Zoheb Khalid Sharif (born 22 February 1983) is an English cricketer. He is a left-handed batsman and a leg spin bowler. He played first-class cricket for Essex, Loughborough UCCE, Cambridge UCCE and the MCC.

Sharif was born in Leytonstone, Essex. He made his debut for Essex Second XI in July 2000, and made his first-class debut in the County Championship in September the following season, against Yorkshire. He was a regular Second XI player for Essex until he was released following the 2004 season, during which he scored 811 runs at an average of over 100; he was subsequently named Les Hatton Second Eleven Player of the Season. While at Essex, he also played in three further County Championship matches, two in 2002, and one in 2003. In early 2003, he also played three first-class matches for Loughborough UCCE.

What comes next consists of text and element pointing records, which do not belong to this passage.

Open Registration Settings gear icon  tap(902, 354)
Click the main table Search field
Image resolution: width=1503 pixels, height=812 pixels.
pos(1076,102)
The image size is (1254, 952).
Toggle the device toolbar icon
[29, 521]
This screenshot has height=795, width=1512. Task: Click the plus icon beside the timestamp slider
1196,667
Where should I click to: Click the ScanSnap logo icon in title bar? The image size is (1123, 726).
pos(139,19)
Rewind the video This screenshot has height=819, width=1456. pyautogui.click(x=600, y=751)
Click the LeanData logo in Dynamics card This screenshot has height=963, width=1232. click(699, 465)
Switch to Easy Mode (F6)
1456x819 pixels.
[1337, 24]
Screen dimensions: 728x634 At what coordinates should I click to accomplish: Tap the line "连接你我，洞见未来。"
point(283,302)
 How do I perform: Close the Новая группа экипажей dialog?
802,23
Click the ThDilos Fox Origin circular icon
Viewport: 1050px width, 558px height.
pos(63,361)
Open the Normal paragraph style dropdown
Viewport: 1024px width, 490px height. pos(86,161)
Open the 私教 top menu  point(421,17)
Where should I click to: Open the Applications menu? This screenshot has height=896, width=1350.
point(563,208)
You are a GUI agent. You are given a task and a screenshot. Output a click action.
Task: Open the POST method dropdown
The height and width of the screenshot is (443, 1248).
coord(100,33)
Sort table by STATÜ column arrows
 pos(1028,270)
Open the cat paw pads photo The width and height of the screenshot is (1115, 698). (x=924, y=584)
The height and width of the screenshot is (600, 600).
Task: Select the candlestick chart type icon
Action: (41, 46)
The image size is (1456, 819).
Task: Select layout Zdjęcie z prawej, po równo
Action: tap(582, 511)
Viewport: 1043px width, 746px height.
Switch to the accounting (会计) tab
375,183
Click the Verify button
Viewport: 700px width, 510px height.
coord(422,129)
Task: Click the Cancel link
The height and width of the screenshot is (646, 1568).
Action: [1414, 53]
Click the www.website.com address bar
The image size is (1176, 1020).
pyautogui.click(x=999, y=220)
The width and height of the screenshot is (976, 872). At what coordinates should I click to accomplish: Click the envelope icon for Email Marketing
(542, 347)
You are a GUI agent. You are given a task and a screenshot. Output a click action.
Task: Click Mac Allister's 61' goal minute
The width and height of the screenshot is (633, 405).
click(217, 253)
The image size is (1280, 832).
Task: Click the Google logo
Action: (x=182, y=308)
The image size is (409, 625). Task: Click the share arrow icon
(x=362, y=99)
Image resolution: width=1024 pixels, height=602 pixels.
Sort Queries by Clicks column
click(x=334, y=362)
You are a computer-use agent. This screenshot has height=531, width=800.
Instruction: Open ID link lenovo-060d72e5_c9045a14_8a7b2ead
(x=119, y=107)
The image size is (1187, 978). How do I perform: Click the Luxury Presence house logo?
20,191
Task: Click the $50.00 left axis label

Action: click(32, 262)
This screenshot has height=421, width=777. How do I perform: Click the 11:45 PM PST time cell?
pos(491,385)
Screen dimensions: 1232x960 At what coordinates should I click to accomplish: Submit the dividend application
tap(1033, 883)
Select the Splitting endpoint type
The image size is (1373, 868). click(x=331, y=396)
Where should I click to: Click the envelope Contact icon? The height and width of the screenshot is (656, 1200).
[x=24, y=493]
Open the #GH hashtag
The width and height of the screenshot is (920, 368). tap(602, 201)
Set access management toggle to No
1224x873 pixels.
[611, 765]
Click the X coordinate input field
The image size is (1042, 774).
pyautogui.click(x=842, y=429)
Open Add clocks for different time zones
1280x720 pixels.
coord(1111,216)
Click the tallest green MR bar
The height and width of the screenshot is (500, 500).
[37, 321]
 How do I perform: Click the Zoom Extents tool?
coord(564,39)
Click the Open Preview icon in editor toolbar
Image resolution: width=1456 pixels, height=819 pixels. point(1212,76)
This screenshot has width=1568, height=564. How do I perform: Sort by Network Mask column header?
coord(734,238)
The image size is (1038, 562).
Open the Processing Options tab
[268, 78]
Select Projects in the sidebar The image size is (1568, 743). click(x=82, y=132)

After leaving Essex, Sharif continued to play second XI county cricket, firstly for Derbyshire in 2005, then for Surrey and Sussex in 2006, before re-joining Essex in 2007, where he was again a second XI regular. Between 2005 and 2007 Sharif also played six first-class matches for Cambridge UCCE; he also played two first-class matches for MCC in 2007. In 2010, he was named in the Unicorns squad for the Clydesdale Bank 40; he appeared in two warm-up matches but did not play in the competition itself.